Sorting Array in O(n) complexity

Question

I was asked an interesting question at my interview at Atrenta. It was to sort an array with an complexity of O(n) which I said is not possible but he insisted it is, even after the interview.

It is like this.

You have an array, lets say : [1,0,1,0,1,1,0] and this needs to be sorted. What ever has to be done within the array (in the sense no other data structure involved.

I haven't and I don't think it is possible to do any sort with an complexity of O(n). The best I could think of is O(n * log n) and my knowledge comes from Wikipedia.

Please give me your ideas and well a way to do it if you know.

Answer 1

In your example there are only two different values in the array, so you could use counting sort:

zero_count = 0
for value in array:
    if value == 0:
        zero_count += 1
for i in 0 ... zero_count:
    array[i] = 0
for i in zero_count ... array.size:
    array[i] = 1

Radix sorts are a family of more generally applicable O(n) sorts.

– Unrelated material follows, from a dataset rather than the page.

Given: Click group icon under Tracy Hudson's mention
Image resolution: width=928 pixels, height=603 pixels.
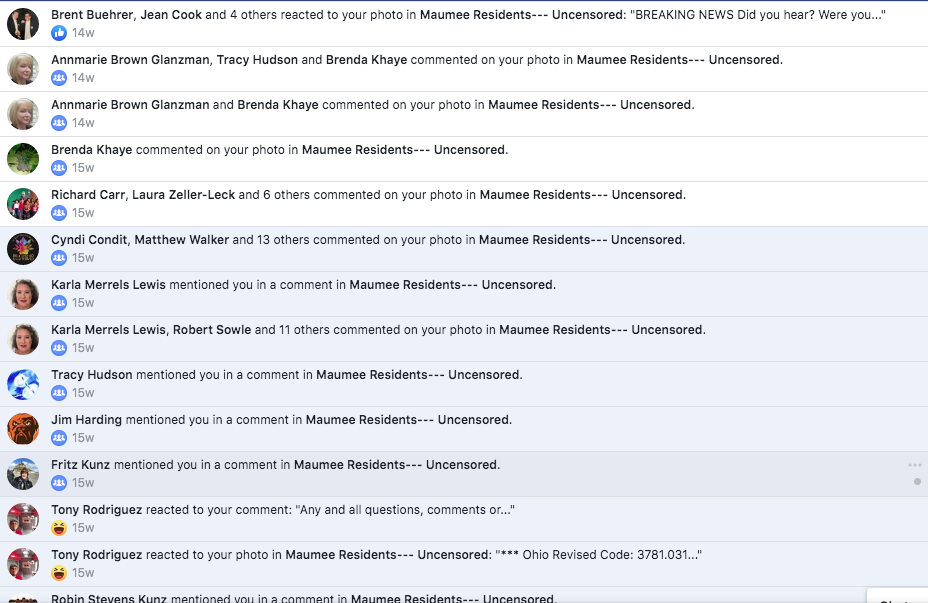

It is comparison sorts that require Omega(n * log n) comparisons on average and hence cannot run in worst-case or average-case linear time.

Answer 2

Traverse the array from both ends and Swap 1's and 0's when needed.Runs in O(n) but has all the if conditions(bruteforce like approach.probably not the expected answer) ;)

int i = 0 ;
int j = array.size -1 ;
for ( i = 0 ; i < j ; ) {

    if( array[i] == 1) {
        if( array[j] == 0 ) {
            array[j] = 1 ; array[i] = 0 ; //Swap 
            i++; j--; 
            continue;
        }
        //else
            j--;
            continue;

    }
   //else
        if( array[j] == 0 ) {
            i++; 
            continue;
        }

        //else 
            i++ ;
            j--;            
}